Tribal Chairman Brian Wallace and other Washoe Tribe members were joined at the dedication by representatives from the U.S. Senate, the Bureau of Indian Affairs, Washoe Tribe of Nevada and California, U. S. Forest Service, Douglas County, Federal Highway Administration and the Federal Emergency Management Agency.
n Teamwork lauded. At the dedication, Wallace lauded the teamwork that built the bridge, a replacement for a structure heavily damaged during the 1997 New Year’s flood. Choosing not to simply repair the original “low water” bridge, designed to allow water to flood over its top, a team of experts opted to build a new structure, raising it 15 feet with the intent of making it flood-proof.
“We always hesitate to say that, but it would be hard to imagine this bridge failing,” said Dennis Black, the bridge’s FHA project engineer from Lakewood, Colo. “God does some funny things sometimes.”
Following a prayer in the traditional Washoe language by Tribal elder Dina Pete, Wallace spoke about the teamwork, which he said symbolizes what he hopes the future can bring.
“We couldn’t have done it without this group, without each one of you,” he said. “We’re grateful for our friends and we look forward to working together for the sake of all of us and our children.”
Sen. Richard Bryan, scheduled to be at the ceremony as one of his last official duties before leaving office Friday, was caught in the Midwest ice storms and unable to attend, said Tom Baker, Bryan’s rural area director.

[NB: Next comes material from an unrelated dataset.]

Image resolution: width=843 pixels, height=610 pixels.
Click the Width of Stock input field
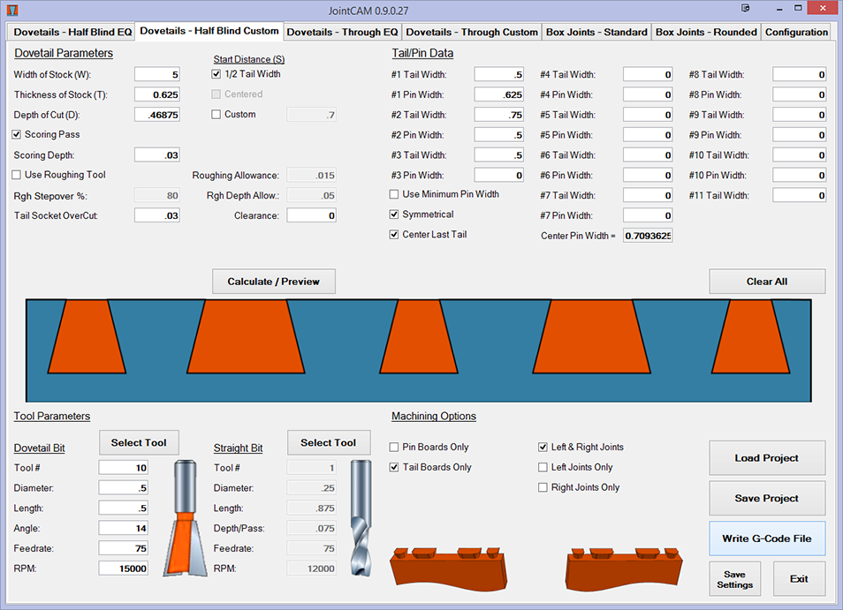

“He called from Oklahoma to say he wouldn’t be able to be here, but he was always very concerned that we get this bridge built,” Baker said. “When Dan Kaffer took the senator on his last rural tour, Sen. Bryan was concerned at that time about replacing the bridge with another low water structure. He thought we should instead build a bridge that would withstand future floods. This is more than a bridge and the two pieces of land it connects – it’s a symbol of coming together and working together for the county, the state and the nation.”
Douglas County Commissioner Bernie Curtis, a member of the Carson Water Subconservancy District board said the “excellent partnership between government entities,” since working on the aftermath of the 1997 flood, was a great beginning and something to be continued.
“We’re all partners in the stewardship of the river,” he said.
County Commissioner Kelly Kite, also on the same board as well as the NRCS board, said the last four years had created a symbolic bridge between the Tribe and the county.
“This is really important,” he said. “It’s more than just a bridge.”
n Bald eagle sighted. Dan Kaffer, Western Nevada Resource Conservation and Development Coordinator, said he’d taken his family fishing at the site Thursday and had seen some impressive birds on the river.
“First, we saw a great blue heron and it took off, and then we saw a bald eagle and it caught a big German brown trout and flew into a tree to eat it,” he said. “It was awesome. That’s what this is all about – protecting our natural resources. We have a beautiful river and we need to protect it with projects like this one.”
Also on hand at the dedication was Bob Vaught, USFS supervisor, who said he hopes this project paves the way for good relations between the Tribe and the Forest Service.
“We’re proud to be just a small part of this effort,” he said.
Bob Hunter, superintendent of the Western Nevada Agency of the BIA, said he appreciated the way the project brought the county and the federal governments together.
“It’s a great accomplishment,” he said.
Wanda Batchelor, Tribe vice-chairperson, said many Tribe members worked on the project, including her husband who is an ironworker.
Granite Construction was awarded the $1.07 million contract in February and the bridge was completed Tuesday. Black said the last few details would be wrapped up in the next couple of weeks.
n Speeders not welcome. Wallace said that amidst all the congratulations, one concern has now moved into the fast lane for the Tribe.
“We want to make sure that the traffic through our community doesn’t increase, especially those coming through (Dresslerville) too fast,” he said. “Our children play here and we will have increased enforcement of speeding on tribal lands. It was much quieter when the bridge was out. We are truly grateful for this bridge and we hope people will be respectful and drive the speed limit when they come through.”